「命の預金」始まる、日本初の血液銀行が開業 ── 日本ブラッドバンク、大阪に誕生

【大阪 2月26日】

わが国の医療史に新たな礎が築かれた。本日、日本初の民間血液銀行となる「株式会社日本ブラッドバンク」が大阪市北区で営業を開始した。第二次世界大戦後の混乱期、売血や不衛生な輸血が横行していた医療現場に対し、血液を「商品」ではなく「公共の資源」として管理・供給する近代的なシステムの構築を目指す。戦後の復興途上にある日本において、安定的かつ安全な輸血体制の確保は、国民の生命を守る盤石な一手となる。

今回の開業の背景には、外傷治療や手術において不可欠な血液が、依然として「個人間の直接供血」に頼っているという脆弱な現状がある。同社は、血液を保存・蓄積する「血液銀行」の概念を導入。医師や看護師が常駐し、適切な検査を経て採取された血液を冷暗所で管理し、必要とする病院へ迅速に届ける。設立の中心となったのは、元陸軍軍医の内藤良一氏らであり、その組織運営能力と最新の医学知識が、この未踏の事業を盤石なものとした。

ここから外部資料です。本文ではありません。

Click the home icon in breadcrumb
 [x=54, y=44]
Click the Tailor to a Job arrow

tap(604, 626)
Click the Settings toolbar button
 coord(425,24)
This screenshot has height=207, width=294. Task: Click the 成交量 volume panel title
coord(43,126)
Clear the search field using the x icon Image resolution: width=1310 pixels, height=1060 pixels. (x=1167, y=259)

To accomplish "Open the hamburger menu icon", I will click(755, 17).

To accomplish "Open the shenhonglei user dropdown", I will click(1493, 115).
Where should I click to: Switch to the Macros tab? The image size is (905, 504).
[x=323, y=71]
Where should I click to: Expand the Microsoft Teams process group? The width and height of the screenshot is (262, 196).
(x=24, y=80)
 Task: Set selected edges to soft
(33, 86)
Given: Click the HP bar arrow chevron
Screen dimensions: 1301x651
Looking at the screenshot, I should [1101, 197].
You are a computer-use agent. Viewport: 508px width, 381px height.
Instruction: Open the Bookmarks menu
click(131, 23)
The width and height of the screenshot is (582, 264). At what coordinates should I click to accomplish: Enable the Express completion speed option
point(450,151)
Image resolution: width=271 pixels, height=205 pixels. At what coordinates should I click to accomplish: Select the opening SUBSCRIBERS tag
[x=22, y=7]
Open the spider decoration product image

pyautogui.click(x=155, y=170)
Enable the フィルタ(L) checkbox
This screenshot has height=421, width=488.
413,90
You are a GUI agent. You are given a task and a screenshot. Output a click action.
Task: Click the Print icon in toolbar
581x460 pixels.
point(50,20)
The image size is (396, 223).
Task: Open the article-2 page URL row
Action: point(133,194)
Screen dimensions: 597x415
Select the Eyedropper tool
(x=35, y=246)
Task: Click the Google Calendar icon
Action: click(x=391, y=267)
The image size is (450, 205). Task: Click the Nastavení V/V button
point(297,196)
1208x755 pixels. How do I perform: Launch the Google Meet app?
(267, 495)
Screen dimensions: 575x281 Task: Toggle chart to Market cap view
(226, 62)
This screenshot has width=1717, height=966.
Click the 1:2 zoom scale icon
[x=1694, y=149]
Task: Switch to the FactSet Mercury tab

現場となった大阪本社の社屋周辺では、朝から多くの関係者が集まり、近代医療の幕開けを祝った。既に近隣の大学病院や外科医院からの問い合わせが相次いでおり、輸血待ちの患者たちにとっての「希望の灯」となっている。ある医師は「これまでは血を分ける人を探すだけで一苦労だった。これでようやく、救えるはずの命を確実に救うことができる」と、期待を寄せて語った。

大阪から始まったこの一歩が、後の全国的な血液供給ネットワークの構築を盤石なものとし、わが国の公衆衛生をいかなる高みへと引き上げていくのか。この組織の誕生は、戦後医療が「技術」だけでなく「社会システム」として進化を遂げる象徴的な瞬間として、歴史に深く刻まれることになる。